[Math] Shortest Distance between all pairs of nodes in graph

Question

As the title says, how should I go about finding the shortest distance between all pairs of nodes (Each node has x and y co-odrinates associated with it) on a graph?

A brute force method is to run shortest path finding algorithms between all the pairs of the points. Is there a better way to approach this problem. (The reason I need this is I am trying to solve Traveling Salesman Problem using Ant Colony Optimziation which requires the cost matrix between each pair of nodes)

Answer 1

There are several algorithms, differing in the nature of the edge type, edge cost, and running time. Assume a graph $G$ with vertices, $V$, and edge, $E$. You do not say if your graph is directed or undirected. You do not describe edge weights. You do not indicate an expected number of edges in terms of vertices or number of vertices in terms of edges, so identifying a "best" algorithm is impossible.

Used in asymptotic estimates below, "$V$" and "$E$" denote the number of vertices and number of edges, respectively.

For undirected graphs with positive real edge weights:

• The Floyd-Warshall algorithm has $O(V^3)$ runtime.
• Pettie & Ramachandran has $O(EV \ln \alpha(E,V))$ run time, where $\alpha$ is Tarjan's inverse Ackermann function.
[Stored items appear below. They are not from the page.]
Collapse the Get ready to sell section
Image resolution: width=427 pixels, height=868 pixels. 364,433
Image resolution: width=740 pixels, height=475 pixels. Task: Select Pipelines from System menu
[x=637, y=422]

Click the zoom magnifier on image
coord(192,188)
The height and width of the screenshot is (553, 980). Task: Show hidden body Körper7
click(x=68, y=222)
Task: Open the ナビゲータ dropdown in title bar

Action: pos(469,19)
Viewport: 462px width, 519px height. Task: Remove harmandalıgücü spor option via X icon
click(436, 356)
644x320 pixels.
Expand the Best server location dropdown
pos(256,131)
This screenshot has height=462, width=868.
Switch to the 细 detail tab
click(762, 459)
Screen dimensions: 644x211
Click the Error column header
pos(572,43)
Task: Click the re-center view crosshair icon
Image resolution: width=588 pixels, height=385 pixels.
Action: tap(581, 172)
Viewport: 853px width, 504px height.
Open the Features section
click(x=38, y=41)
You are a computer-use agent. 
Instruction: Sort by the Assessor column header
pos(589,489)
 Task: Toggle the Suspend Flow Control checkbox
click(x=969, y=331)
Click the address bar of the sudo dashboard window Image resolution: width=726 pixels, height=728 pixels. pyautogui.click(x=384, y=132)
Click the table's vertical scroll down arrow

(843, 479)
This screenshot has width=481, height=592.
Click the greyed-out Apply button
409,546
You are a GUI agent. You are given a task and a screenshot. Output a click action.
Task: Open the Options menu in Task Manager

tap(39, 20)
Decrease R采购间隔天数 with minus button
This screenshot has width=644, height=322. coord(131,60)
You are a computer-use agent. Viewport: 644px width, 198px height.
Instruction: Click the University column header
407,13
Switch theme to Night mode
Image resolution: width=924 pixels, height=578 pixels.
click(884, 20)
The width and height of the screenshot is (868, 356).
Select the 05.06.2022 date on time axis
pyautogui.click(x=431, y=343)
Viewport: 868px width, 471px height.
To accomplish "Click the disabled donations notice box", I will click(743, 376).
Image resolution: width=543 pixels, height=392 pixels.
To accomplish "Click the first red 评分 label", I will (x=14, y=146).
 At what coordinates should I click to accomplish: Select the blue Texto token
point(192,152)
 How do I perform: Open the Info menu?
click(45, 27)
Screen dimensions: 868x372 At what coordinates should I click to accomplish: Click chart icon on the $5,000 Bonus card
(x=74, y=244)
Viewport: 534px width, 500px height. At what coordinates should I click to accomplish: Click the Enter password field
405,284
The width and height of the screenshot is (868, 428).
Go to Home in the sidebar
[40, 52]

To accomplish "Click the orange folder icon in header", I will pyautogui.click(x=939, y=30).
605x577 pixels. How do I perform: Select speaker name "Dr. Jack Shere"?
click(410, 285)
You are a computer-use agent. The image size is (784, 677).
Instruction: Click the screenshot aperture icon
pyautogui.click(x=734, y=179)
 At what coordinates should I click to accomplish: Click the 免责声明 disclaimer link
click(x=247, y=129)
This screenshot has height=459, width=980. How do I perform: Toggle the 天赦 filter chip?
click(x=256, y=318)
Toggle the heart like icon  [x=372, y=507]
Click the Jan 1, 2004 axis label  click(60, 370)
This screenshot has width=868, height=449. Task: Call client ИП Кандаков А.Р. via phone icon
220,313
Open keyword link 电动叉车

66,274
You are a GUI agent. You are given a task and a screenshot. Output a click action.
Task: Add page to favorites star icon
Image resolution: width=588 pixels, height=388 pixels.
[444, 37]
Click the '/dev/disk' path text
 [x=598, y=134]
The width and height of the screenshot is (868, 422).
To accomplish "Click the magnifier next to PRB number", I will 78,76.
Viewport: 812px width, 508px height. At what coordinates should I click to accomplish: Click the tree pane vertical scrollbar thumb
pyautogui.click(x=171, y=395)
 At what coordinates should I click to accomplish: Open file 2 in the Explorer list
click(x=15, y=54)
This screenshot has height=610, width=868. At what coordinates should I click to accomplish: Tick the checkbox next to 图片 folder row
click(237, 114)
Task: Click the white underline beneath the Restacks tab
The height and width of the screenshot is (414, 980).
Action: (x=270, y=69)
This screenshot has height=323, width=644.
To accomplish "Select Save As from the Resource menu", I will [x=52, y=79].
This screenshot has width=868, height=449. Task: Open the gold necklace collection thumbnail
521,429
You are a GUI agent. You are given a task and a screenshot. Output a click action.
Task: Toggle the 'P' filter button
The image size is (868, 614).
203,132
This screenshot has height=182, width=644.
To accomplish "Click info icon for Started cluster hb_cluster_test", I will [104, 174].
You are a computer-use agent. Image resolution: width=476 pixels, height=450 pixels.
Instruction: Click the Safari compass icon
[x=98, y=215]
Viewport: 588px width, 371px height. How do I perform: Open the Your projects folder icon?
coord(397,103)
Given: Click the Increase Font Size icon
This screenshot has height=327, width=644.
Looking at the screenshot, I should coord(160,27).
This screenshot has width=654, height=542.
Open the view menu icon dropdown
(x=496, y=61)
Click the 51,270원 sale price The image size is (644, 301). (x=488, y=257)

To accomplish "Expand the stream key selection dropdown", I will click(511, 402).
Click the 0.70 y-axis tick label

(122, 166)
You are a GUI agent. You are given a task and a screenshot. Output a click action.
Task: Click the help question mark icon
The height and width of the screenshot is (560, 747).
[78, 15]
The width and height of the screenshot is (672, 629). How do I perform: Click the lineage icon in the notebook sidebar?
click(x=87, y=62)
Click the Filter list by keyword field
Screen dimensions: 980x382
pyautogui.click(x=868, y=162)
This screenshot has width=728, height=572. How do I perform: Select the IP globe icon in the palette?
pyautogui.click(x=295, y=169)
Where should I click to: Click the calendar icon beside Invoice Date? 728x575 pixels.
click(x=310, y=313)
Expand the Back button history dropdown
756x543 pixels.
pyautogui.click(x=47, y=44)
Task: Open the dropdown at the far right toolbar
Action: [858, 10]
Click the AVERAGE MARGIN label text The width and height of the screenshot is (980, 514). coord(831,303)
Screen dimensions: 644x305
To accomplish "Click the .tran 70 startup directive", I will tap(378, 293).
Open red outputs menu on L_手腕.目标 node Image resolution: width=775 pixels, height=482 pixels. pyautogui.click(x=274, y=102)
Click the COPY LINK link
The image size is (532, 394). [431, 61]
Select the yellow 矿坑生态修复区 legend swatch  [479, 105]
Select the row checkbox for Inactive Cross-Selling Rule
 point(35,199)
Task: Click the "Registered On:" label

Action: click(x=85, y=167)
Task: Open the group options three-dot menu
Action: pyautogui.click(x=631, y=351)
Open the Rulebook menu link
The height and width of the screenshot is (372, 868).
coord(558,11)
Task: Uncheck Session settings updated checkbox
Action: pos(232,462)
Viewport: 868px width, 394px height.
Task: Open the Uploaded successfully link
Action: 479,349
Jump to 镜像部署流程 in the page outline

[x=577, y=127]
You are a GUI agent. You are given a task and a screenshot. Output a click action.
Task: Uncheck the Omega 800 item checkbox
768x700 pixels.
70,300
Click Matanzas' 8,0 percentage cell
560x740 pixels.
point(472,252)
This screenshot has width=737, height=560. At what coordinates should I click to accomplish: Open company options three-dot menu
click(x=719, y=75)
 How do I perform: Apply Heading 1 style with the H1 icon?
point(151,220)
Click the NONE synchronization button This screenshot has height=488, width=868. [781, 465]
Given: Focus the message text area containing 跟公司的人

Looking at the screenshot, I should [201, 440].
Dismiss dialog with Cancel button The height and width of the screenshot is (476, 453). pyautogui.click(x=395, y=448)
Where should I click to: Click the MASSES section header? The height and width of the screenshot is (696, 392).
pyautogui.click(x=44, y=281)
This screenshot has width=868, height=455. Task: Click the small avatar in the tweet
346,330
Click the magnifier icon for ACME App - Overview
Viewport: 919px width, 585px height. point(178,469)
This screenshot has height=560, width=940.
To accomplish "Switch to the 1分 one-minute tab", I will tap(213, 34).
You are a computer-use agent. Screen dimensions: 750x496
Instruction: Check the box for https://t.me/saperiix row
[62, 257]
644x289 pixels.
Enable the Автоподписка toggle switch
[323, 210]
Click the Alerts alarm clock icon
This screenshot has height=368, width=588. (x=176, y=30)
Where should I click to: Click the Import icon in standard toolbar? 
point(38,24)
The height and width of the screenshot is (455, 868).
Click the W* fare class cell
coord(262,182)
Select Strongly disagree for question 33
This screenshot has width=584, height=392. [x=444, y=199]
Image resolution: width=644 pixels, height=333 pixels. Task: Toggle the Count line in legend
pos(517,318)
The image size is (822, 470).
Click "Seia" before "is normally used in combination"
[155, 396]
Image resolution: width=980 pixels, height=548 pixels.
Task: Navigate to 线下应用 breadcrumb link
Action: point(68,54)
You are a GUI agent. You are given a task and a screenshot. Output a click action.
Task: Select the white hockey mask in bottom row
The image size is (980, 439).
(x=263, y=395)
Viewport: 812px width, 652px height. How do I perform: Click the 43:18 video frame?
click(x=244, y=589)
For undirected graphs with nonnegative integer edge weights:

• Williams has $O\left(V^3 / 2^{\Omega(\ln V)^{1/2}} \right)$ run time, where $\Omega$ is Knuth's big omega notation.
• Thorup, iterated over each vertex, has $O(EV)$ run time.

For undirected graphs having weights $1$ (for present edges) and $\infty$ (for absent edges),

• Seidel's algorithm is $O(V^\omega \ln V)$, where $\omega$ is the exponent in square matrix multiplication. It is known $\omega < 2.373$.

For directed graphs with real weights and no negative cycles,

• The Floyd-Warshall algorithm (mentioned above) has run time $O(V^3)$.
• Johnson's algorithm followed by Dijkstra's algorithm has run time $O(EV+V^2 \ln V)$.
• Pettie has run time $O(EV + V^2 \ln \ln V)$.

For directed graphs with nonnegative integer weights,

• Williams algorithm, described above can be applied.
• Hagerup has run time $O(EV + V^2 \ln ln V)$.